Ex-Georgian leader Saakashvili says he does not need European visa
Saakashvili was Georgia’s president from January 2004 to November 2007 and from January 2008 to November 2013
KIEV, December 21. /TASS/. Former Georgian president, ex-governor of Ukraine’s Odessa region and currently leader of the Ukrainian opposition Movement of New Forces, Mikhail Saakashvili, said he had no need for a Dutch visa, as well as for a visa from any other European state.
The comment was made in response to a Dutch newspaper’s report that The Netherlands issued a visa for Saakashvili, who is formally a stateless person now.

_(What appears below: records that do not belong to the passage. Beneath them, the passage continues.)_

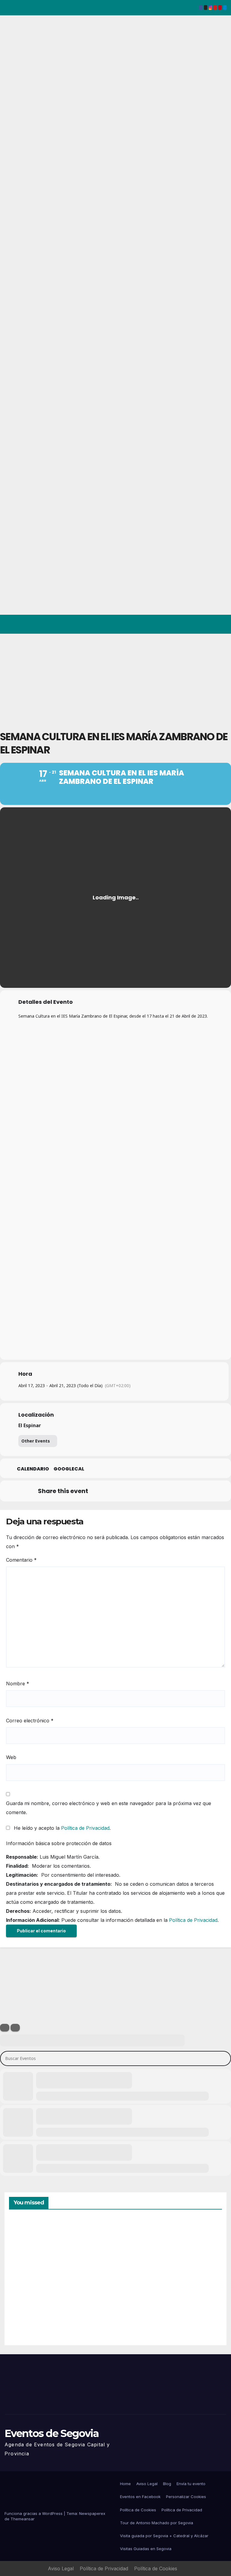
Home (125, 2483)
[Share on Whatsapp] (158, 1490)
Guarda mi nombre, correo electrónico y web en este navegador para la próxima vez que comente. (108, 1807)
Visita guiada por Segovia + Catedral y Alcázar (164, 2535)
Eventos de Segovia (52, 2433)
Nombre (17, 1684)
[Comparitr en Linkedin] (128, 1490)
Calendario (33, 1469)
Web (11, 1757)
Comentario (21, 1560)
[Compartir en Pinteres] (143, 1490)
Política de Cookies (138, 2509)
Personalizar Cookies (186, 2496)
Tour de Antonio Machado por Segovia (156, 2522)
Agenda (135, 2314)
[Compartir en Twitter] (113, 1490)
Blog (167, 2483)
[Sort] (15, 2027)
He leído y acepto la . (61, 1828)
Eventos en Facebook (140, 2496)
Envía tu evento (191, 2483)
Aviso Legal (147, 2483)
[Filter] (4, 2027)
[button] (198, 624)
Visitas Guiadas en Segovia (145, 2548)
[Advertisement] (115, 679)
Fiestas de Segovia (135, 2245)
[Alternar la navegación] (220, 624)
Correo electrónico (30, 1721)
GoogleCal (69, 1469)
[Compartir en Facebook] (98, 1490)
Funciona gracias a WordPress (34, 2513)
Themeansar (23, 2518)
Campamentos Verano (30, 2247)
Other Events (35, 1441)
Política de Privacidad (85, 1828)
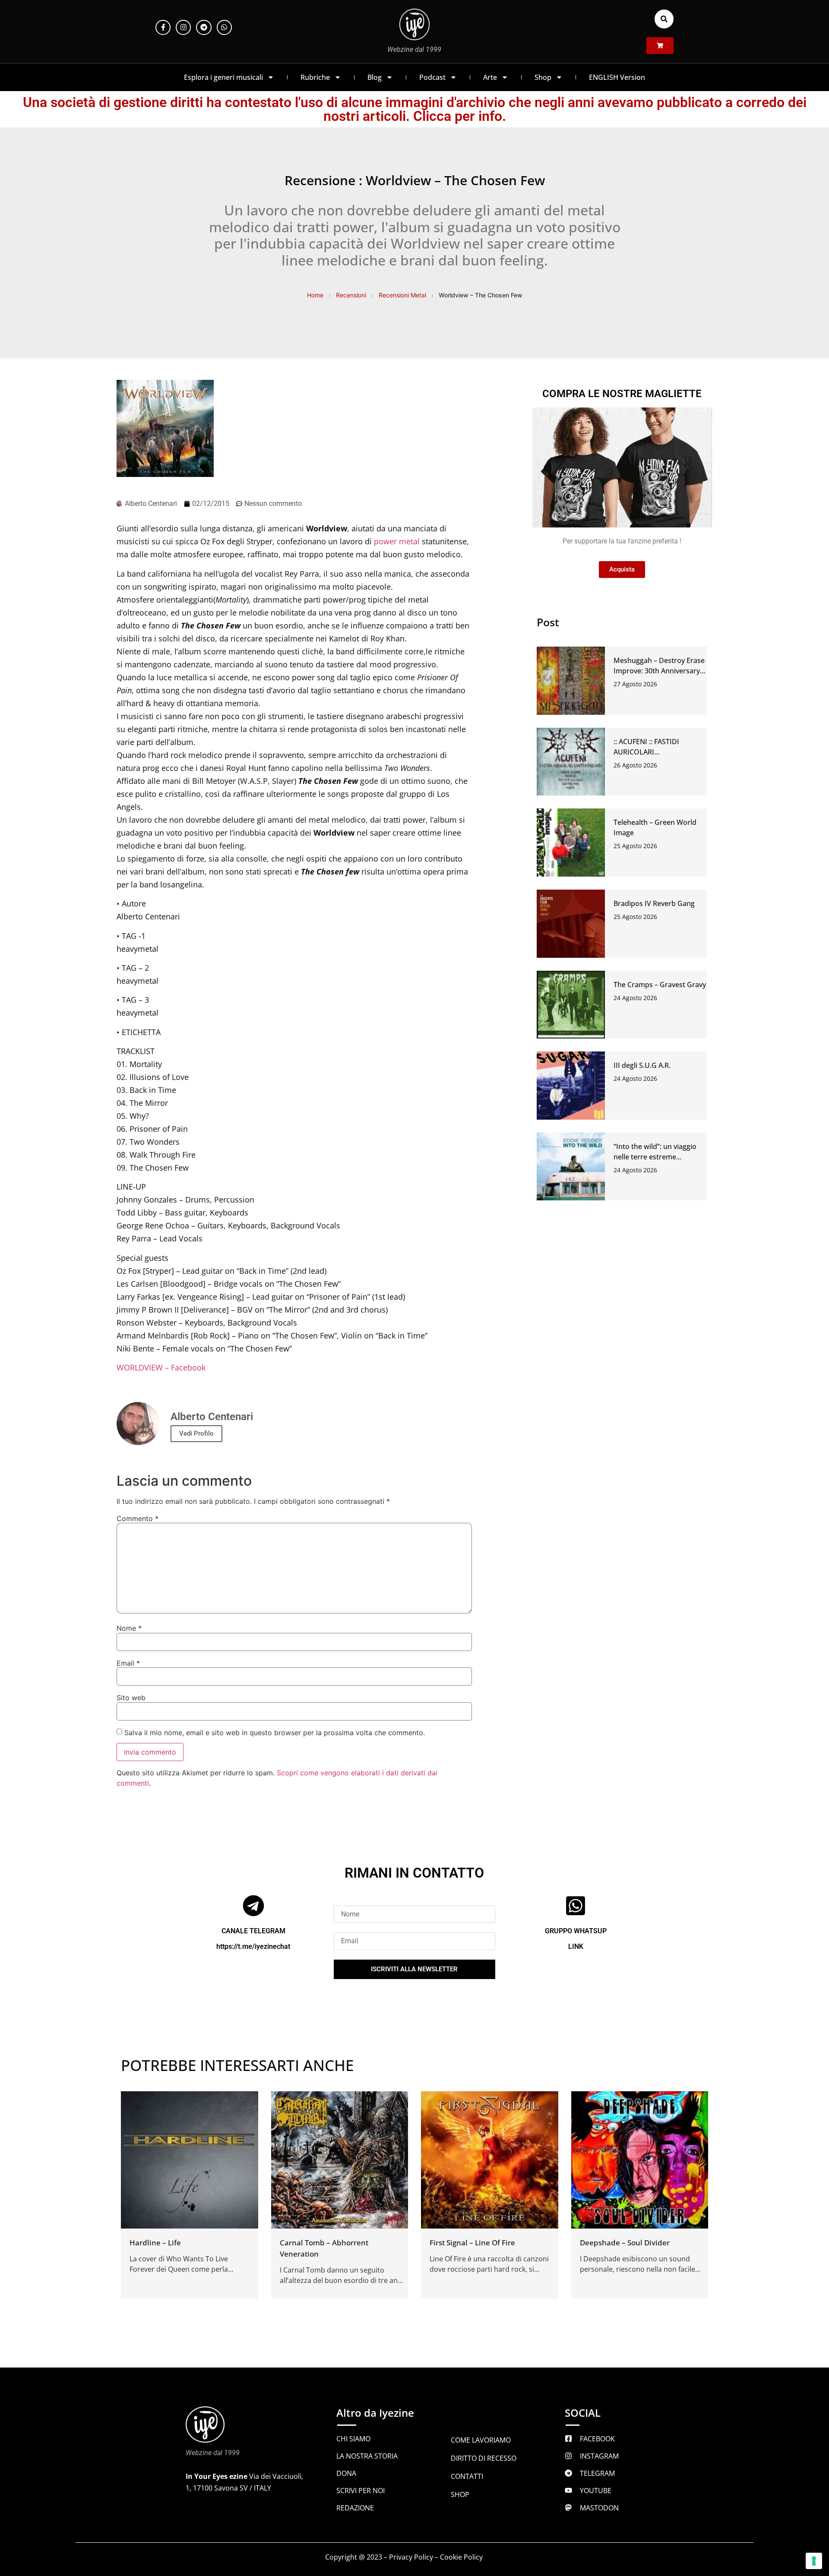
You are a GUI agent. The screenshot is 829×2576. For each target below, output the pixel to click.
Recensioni (351, 295)
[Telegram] (203, 27)
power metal (397, 541)
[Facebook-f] (163, 27)
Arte (490, 77)
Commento (137, 1518)
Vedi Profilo (196, 1433)
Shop (543, 77)
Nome (129, 1628)
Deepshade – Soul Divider (625, 2243)
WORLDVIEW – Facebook (161, 1367)
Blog (374, 77)
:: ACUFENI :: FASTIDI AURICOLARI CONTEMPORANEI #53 (650, 752)
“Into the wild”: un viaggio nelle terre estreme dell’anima (655, 1157)
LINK (575, 1946)
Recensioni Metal (402, 295)
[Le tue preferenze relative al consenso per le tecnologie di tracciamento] (814, 2561)
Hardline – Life (155, 2243)
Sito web (131, 1697)
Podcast (432, 77)
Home (315, 295)
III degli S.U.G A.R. (642, 1065)
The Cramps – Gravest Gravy (660, 984)
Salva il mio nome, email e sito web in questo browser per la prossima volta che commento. (274, 1732)
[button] (664, 18)
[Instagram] (183, 27)
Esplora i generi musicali (223, 77)
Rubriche (315, 77)
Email (128, 1663)
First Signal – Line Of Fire (472, 2243)
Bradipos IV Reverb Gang (654, 903)
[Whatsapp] (224, 27)
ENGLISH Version (617, 77)
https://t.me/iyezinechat (253, 1946)
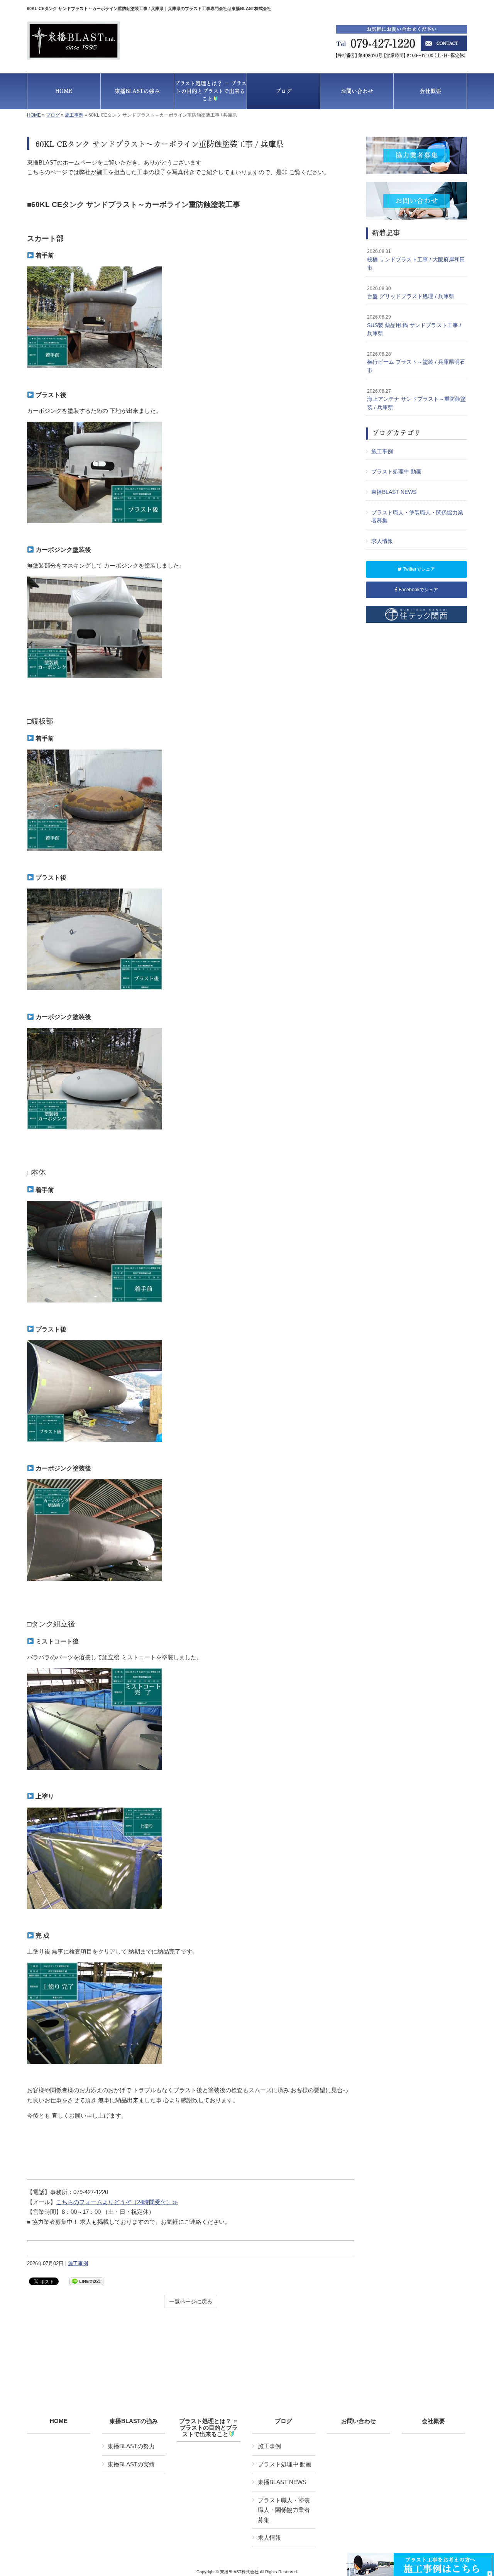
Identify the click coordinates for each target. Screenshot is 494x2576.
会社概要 (433, 2421)
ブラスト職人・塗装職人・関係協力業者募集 (417, 516)
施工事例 (74, 115)
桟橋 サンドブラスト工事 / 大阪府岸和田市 (416, 260)
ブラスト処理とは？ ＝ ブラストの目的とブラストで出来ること (209, 2427)
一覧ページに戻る (190, 2301)
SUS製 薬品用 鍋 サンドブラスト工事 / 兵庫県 (414, 325)
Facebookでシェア (418, 589)
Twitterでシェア (418, 569)
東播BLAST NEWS (393, 492)
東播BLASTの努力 (131, 2446)
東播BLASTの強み (134, 2421)
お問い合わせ (358, 2421)
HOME (34, 115)
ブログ (53, 115)
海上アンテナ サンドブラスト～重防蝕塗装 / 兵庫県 (416, 399)
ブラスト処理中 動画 (396, 471)
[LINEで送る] (86, 2281)
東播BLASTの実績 (131, 2464)
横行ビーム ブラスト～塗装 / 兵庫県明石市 (416, 362)
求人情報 (382, 541)
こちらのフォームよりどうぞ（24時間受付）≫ (117, 2202)
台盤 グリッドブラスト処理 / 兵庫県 (410, 293)
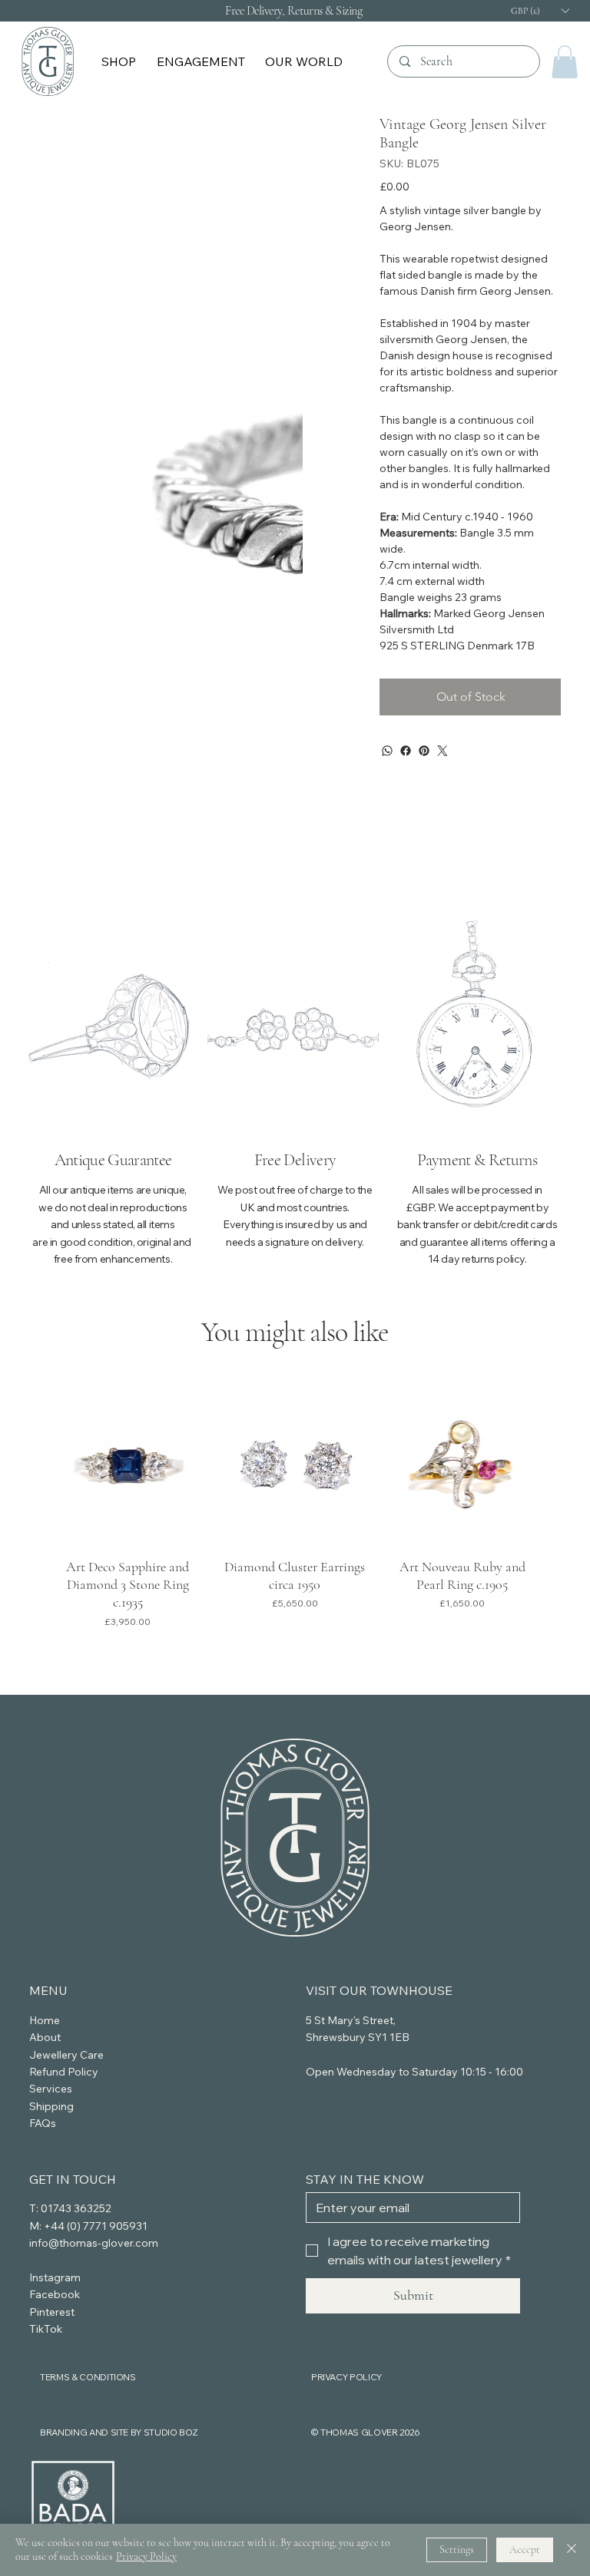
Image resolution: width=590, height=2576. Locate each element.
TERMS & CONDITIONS (88, 2377)
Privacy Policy (146, 2556)
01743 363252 (76, 2208)
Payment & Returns (477, 1160)
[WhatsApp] (387, 750)
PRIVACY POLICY (346, 2377)
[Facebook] (405, 750)
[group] (295, 1512)
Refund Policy (63, 2072)
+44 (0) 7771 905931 (96, 2226)
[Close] (571, 2550)
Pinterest (52, 2312)
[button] (119, 61)
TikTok (45, 2329)
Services (50, 2088)
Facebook (54, 2294)
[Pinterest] (424, 750)
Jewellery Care (66, 2055)
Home (44, 2020)
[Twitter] (442, 750)
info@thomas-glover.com (93, 2243)
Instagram (55, 2277)
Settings (456, 2549)
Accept (524, 2549)
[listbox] (539, 10)
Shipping (51, 2106)
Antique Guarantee (113, 1160)
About (45, 2037)
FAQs (42, 2123)
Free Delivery (295, 1160)
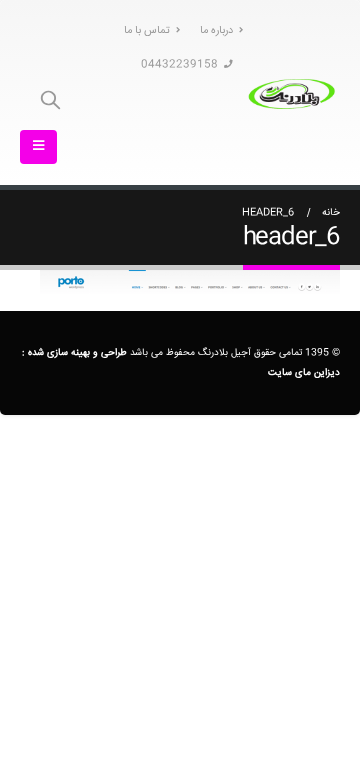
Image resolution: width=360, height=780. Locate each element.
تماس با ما (147, 30)
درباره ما (216, 30)
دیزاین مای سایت (304, 372)
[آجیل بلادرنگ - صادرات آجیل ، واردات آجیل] (291, 92)
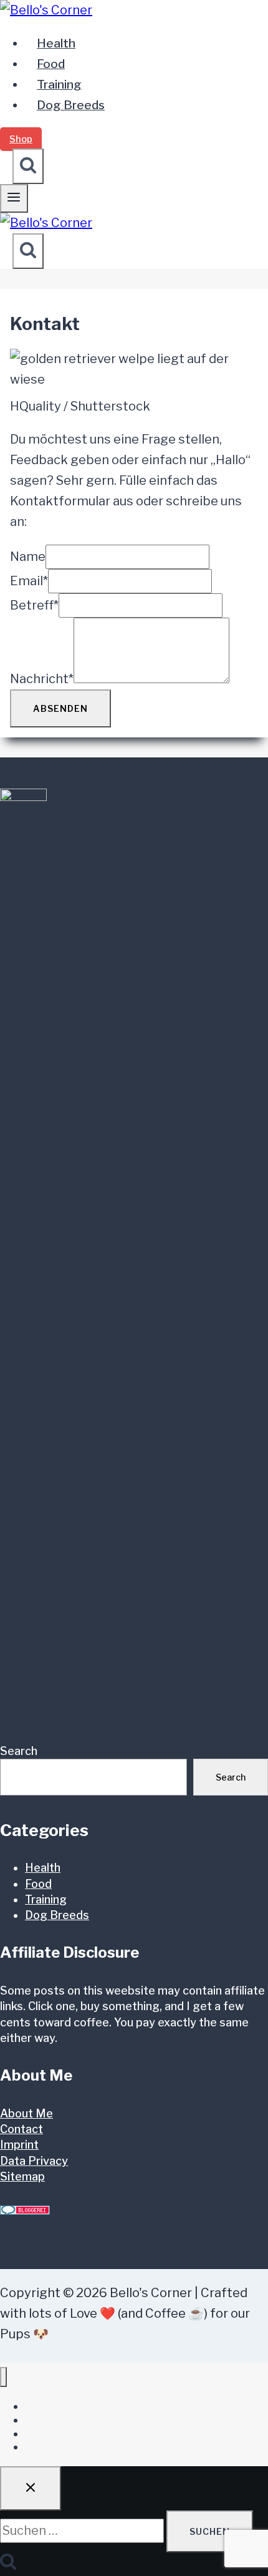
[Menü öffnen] (14, 198)
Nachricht (42, 678)
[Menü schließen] (3, 2377)
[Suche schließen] (30, 2488)
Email (29, 580)
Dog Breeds (71, 105)
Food (51, 64)
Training (59, 84)
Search (18, 1750)
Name (27, 556)
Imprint (19, 2144)
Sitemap (22, 2176)
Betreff (34, 605)
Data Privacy (34, 2160)
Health (56, 43)
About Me (26, 2113)
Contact (21, 2129)
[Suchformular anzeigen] (28, 166)
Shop (20, 139)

"I don’t need a Dutch visa. I can enter any European country, at any moment, while I stay in Ukraine. I have citizenship proposals <…> from several European countries, at least from their senior officials. I am automatically entitled for Dutch citizenship, because my family is from The Netherlands. I have invitations to work in the United States and in several European countries," he said.
"Any European country will let me in, everyone knows that," he said.
Saakashvili was Georgia’s president from January 2004 to November 2007 and from January 2008 to November 2013. He left his country in mid-November 2013, days before his presidential term expired. After his departure from Georgia, Saakashvili lived in the United States and Ukraine. He was granted Ukrainian citizenship in May 2015, which resulted in his Georgian citizenship being revoked. Before being appointed Odessa governor in late May 2015, he worked in Kiev as chief of the International Reform Council. In November 2016, he stepped down as the Odessa Region governor and set up his own party, criticizing the authorities in power. On July 26, 2017, while Saakashvili was in the United States, Ukrainian President Pyotr Poroshenko stripped him of the Ukrainian citizenship.
Georgian prosecutors brought several charges against Saakashvili in 2014. He was charged with a crackdown on peaceful demonstrators in November 2007; illegal intrusion into the building of the Imedi television channel; illegal acquisition of property belonging to businessman Badri Patarkatsishvili; organisation of an armed attack on lawmaker Valery Gelashvili in 2005; covering-up a crime and falsification of an investigation into the 2006 murder of banker Sandro Girgvliani; and misappropriation of about $5 million from state funds in 2009-2012.
Ukraine rejected Georgia’s extradition requests for Saakashvili twice, in 2014 and 2015, despite the Georgia-Ukraine agreement of 1995 envisaging extradition of wanted persons.